- _What is asked_:
1. Answer these from the text on Internet layers, one line each:
(a) What are the two basic approaches to learning how the Internet protocol stack works?
(b) What sits at the bottom of the stack?
(c) What port is the request packet addressed to at the webserver's IP address?
2. Write out the part of the text on Internet layers starting with "Once the packet" and going on through "a web page.", word for word.

- _Text to read_:
One of the most important reasons the Internet is both cool and interesting is its modularity. Different layers of the network model do their thing, without needing to care what the layers above or below them are doing. It makes writing Internet-based applications relatively straightforward, which means we get a lot of cool, shiny toys to play with. This is, of course, a Good Thing ™.
For technology geeks, though, this modularity also means that individual pieces of technology can be learned in relative isolation. You don’t have to know or care how (most of) the rest of the stack works in order to teach yourself a new piece of the puzzle.
(A brief and more-or-less-correct description of how the Internet does its thing follows. Feel free to read, skim, or ignore it; the “cool stuff” is below.)
There are generally two basic approaches to learning how the stack of Internet protocols works: “bottom-up” and “top-down.” At the bottom of the stack is the physical layer — the wires, fiber optic cables, or radiofrequency links that actually move the information around. The next few layers deal with the electronics that translate the information back and forth and get it where it’s going. Higher up are layers that handle authentication (where needed), and the Application Layer — which is concerned with actually doing the task at hand. Information travels up and down these layers every time any action is initiated on the Internet (or other TCP/IP network).
For instance, suppose you click on a link to this blog. Your browser, at the Application layer, translates this into a request to the appropriate web server (www.paleotechnologist.net). It then uses knowledge of HTTP (HyperText Transfer Protocol) to formulate a request in a way the webserver can understand. Once this specific, formal request is created, the browser passes it to your computer’s network protocol stack, which looks up the IP address of the webserver, packages the request into a TCP/IP packet, and sends it off to your computer’s default gateway router, with its destination marked as Port 80 at the webserver’s IP address. The packet passes through your computer’s network adapter (or modem, if you’re on dial-up), to the gateway, which starts routing it across the Internet.
Once the packet gets where it’s going, the information makes its way back through the layers in reverse order. The network card on the webserver computer receives the request, strips out the relevant information, and passes it to the webserver program. This program inspects it and finds that it understands the request, gets the information requested from local memory or the hard drive, and creates a reply packet (or many reply packets) containing the requested information. These go back through the same process to your computer, where the information is processed into a web page.

- _Entries_:
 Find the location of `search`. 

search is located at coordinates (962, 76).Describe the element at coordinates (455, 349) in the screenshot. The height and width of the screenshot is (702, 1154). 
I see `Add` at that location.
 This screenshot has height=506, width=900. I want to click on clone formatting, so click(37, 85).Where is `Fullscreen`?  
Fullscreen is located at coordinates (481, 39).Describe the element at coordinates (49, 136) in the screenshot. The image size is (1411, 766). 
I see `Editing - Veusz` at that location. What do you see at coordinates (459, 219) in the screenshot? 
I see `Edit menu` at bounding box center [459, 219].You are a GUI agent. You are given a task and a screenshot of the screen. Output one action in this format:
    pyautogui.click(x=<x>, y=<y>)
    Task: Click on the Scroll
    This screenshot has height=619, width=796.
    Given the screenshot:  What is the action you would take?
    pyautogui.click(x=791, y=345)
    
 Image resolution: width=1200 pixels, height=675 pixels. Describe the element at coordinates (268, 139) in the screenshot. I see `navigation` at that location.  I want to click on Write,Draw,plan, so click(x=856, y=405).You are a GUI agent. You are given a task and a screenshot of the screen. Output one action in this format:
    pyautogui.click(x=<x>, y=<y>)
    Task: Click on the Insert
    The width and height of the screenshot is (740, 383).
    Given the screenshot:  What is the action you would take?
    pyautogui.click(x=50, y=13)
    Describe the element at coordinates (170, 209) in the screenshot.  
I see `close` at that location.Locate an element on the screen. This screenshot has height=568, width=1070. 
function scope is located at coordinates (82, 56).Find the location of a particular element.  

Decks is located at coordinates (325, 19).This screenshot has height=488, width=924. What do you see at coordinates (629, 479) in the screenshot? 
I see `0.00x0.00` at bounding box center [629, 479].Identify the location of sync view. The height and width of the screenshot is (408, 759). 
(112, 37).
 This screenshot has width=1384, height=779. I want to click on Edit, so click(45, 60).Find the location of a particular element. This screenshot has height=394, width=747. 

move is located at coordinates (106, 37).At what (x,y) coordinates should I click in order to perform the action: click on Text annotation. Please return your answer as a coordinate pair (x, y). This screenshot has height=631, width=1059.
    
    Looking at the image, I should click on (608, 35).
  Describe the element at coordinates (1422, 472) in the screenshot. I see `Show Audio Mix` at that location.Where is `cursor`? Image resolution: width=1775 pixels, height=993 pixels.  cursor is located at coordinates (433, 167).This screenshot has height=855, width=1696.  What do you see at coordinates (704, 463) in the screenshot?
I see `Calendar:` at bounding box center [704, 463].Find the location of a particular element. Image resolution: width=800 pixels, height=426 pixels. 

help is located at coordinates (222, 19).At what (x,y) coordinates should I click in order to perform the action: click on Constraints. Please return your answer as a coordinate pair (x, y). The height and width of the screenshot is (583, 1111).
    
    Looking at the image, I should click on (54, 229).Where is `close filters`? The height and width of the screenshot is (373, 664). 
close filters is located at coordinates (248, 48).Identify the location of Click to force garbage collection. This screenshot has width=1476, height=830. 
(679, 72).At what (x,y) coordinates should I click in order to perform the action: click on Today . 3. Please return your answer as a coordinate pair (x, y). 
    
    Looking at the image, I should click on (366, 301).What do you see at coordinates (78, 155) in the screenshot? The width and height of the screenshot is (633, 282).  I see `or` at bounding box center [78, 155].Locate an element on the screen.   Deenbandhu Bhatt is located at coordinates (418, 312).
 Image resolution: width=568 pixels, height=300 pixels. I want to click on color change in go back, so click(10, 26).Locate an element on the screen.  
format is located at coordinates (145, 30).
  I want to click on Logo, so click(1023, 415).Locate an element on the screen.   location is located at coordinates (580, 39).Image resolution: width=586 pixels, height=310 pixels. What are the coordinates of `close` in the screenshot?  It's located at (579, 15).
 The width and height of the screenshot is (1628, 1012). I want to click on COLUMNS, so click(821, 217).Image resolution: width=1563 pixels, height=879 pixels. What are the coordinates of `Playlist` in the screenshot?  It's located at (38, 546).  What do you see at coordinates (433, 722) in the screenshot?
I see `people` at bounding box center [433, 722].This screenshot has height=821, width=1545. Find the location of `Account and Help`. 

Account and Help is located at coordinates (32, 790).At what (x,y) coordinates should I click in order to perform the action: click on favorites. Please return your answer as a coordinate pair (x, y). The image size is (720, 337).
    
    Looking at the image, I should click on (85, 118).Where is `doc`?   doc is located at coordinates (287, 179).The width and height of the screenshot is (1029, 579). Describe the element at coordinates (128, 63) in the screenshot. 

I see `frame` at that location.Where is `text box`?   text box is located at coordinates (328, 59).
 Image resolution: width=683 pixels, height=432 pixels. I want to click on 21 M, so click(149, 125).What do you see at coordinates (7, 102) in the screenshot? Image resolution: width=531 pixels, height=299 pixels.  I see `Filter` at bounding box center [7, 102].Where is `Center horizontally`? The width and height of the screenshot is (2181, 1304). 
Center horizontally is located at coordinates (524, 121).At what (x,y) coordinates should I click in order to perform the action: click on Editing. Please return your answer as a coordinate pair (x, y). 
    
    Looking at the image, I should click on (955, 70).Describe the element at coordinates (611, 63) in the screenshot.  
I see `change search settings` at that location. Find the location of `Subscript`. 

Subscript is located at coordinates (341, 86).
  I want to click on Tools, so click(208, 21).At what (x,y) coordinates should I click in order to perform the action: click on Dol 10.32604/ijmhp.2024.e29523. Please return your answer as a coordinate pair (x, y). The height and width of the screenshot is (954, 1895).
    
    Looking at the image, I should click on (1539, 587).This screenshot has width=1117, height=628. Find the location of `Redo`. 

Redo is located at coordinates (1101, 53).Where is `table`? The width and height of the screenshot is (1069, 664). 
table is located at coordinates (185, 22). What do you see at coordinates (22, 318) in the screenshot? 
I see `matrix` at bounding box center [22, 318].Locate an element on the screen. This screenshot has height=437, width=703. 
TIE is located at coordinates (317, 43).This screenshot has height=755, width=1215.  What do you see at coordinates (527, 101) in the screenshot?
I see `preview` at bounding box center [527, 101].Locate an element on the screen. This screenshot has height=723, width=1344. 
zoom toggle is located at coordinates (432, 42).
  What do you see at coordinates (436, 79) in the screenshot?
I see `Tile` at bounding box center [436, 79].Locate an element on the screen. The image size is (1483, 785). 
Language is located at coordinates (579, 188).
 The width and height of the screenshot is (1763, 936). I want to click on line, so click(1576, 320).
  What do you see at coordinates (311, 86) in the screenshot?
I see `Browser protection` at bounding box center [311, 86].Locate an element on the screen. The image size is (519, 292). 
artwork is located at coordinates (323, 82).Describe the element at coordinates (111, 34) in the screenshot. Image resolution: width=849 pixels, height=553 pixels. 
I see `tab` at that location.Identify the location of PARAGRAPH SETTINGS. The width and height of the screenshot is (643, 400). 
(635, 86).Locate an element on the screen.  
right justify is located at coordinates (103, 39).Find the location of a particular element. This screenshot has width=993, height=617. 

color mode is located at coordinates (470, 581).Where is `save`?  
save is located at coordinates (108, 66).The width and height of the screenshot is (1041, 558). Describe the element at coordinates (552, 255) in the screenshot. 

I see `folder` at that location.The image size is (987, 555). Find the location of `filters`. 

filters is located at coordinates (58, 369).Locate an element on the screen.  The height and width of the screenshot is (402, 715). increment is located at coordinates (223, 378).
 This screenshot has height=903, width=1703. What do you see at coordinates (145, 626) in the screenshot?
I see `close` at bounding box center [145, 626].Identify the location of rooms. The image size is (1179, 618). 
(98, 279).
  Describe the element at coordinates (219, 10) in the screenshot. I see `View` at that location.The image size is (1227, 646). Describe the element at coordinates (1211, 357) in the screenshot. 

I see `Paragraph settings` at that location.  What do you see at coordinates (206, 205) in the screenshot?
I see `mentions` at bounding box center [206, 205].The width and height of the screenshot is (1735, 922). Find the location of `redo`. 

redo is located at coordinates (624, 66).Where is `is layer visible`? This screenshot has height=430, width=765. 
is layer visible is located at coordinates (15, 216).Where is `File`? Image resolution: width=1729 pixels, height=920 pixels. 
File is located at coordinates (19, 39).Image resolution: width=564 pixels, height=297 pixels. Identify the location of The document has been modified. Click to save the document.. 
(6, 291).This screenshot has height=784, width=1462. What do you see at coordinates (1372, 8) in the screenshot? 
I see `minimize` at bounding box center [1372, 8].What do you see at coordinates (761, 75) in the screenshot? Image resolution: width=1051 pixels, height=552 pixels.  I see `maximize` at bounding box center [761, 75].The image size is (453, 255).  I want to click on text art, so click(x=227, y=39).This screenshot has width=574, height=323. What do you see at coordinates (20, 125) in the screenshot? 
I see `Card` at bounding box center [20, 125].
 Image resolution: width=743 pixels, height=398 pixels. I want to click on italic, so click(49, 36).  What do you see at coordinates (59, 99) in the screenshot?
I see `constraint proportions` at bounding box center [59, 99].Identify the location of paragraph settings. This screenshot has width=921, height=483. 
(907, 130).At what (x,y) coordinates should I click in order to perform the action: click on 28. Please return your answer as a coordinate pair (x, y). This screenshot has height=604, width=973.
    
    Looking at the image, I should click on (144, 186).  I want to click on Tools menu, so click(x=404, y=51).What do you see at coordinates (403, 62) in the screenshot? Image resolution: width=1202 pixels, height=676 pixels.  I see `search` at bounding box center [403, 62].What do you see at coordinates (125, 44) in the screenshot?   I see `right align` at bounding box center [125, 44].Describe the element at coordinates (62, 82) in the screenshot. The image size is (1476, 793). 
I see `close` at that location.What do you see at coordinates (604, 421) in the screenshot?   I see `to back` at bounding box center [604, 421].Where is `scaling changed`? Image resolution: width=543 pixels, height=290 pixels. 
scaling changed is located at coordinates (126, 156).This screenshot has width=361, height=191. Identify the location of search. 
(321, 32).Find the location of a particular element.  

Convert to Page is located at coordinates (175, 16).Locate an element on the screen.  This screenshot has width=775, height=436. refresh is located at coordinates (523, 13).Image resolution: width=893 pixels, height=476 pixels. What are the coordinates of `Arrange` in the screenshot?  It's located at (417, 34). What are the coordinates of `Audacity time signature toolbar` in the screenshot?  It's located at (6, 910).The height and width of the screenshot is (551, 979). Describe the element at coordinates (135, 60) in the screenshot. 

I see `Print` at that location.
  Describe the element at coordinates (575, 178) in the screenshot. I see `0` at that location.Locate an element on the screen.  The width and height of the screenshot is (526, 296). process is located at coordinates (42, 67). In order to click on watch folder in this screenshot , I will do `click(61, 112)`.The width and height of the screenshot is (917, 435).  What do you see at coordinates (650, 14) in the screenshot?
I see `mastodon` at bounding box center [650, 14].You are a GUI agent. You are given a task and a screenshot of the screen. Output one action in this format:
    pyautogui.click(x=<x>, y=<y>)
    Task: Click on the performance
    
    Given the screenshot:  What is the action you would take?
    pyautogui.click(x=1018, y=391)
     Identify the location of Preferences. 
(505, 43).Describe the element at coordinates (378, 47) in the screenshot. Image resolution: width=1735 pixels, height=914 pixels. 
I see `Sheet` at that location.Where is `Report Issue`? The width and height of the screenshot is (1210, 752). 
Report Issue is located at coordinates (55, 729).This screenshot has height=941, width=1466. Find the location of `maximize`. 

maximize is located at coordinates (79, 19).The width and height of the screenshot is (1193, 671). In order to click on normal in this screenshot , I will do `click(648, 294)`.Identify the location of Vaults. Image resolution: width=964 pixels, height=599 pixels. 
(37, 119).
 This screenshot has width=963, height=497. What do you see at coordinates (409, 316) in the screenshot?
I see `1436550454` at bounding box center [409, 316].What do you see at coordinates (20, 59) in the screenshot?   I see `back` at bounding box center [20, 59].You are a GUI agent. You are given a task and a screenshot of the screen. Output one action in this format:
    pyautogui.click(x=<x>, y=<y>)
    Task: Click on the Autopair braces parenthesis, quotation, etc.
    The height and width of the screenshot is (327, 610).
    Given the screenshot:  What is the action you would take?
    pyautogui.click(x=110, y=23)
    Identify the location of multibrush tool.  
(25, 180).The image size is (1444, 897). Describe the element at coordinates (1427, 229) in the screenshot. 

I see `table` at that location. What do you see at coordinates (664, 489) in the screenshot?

- _Results_:
1.
(a) "Bottom-up" and "top-down."
(b) The physical layer: the wires, fiber optic cables, or radiofrequency links that move the information around.
(c) Port 80.

2.
Once the packet gets where it’s going, the information makes its way back through the layers in reverse order. The network card on the webserver computer receives the request, strips out the relevant information, and passes it to the webserver program. This program inspects it and finds that it understands the request, gets the information requested from local memory or the hard drive, and creates a reply packet (or many reply packets) containing the requested information. These go back through the same process to your computer, where the information is processed into a web page.